On April 24, 2023, "The Check In w/ Orikal Uno" radio show debuted on 98.9 FM KRSM Radio in Minneapolis, Minnesota - Orikal does a weekly recorded mix and blend of "nothing but the best in Twin Cities Hip-Hop, Rap, R&B and Soul music" including other music from rising independent and mainstream artists across the globe.

==Discography==

===Orikal Uno===

====Studio albums====
- Unquestionable (produced by Hiphopapotamus) (2003) (CD)
- Visions of Elevation (various producers) (2004) (CD)
- The Harsh Reality (produced by Orikal Uno) (2006) (CD)
- Now What?! (produced by Orikal Uno) (2007) (CD)
- Uno (produced by Jayechs) (2011) (CD)
- It Is What It Is (produced by Chris Goodwin) (2012) (Digital)
- Whatever Happens, Happens (produced by Chris Goodwin) (2013) (Digital)
- Sleepwalker (produced by Serebe) (2014) (Digital)
- Chasing Paradise (produced by Jayechs) (2015) (Digital)
- Tone Rosario (produced by Orikal Uno) (2017) (Digital)
- Come Back (produced by Jayechs) (2018) (Digital)
- Vibes Up (produced by Big Jess of the Unknown Prophets) (2020) (Digital)

====EPs====
- Then and Now (f/ Maria Isa) (2011) (Digital)
- Indigo EP (w/ AP Lit Class) (produced by Orikal Uno) (2018) (Digital)
- Tonaphide EP (produced by Bona Phide) (2018) (Digital)
- Speech Therapy EP (produced by Orikal Uno) (2019) (Digital)
- Vessel EP (produced by Buck KAC) (2021) (Digital)
- Love Luck EP (produced by Nicademus) (2021) (Digital)
- Sin Cities EP (produced by Jayechs) (2023) (Cassette; Digital)
- The Resonator EP (produced by Booduh Muzik) (2023) (Cassette; Digital)

====Mixtapes====
- Organized Grind Volume 1 (2009) (Digital)
- Organized Grind Volume 2 (blended by DJ Elsewhere) (2013) (Digital)
- Organized Grind Volume 3 (2018) (Digital)

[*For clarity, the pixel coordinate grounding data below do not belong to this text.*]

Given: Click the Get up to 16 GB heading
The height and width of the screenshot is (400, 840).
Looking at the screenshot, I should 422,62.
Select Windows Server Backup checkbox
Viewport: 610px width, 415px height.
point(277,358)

===spellbound (w/ DJ Greenery on production and cuts)===
- Rich With Ambition (2016) (Digital)
- Holy Acrimony (2022) (Cassette; Digital)

===OnePlusOne (Orikal Uno & DisputeOne (fka Extreme))===
- Homework Volume 1 (2012) (Digital)
- 1+1 (2016) (Vinyl, CD)

===Songs / Albums Produced by Orikal Uno===
- T'La Shawn - Cold Pressed EP (2023) (Cassette | Digital)
- Muja Messiah - Covid (2020) (Single | Digital)
- Muja Messiah - 38th and Floyd (2020) (Single | Digital)
- Vinny Crook$ - Just A Northside Kid (2020) (Digital)
- TruthMaze - The Holy Vible EP (2018) (Digital)
- Musab & Abstract Rude - The Awful Truth (2011)

== Personal life ==
Uno is currently located in South Minneapolis and is said to be inspired by watching over Lake Street.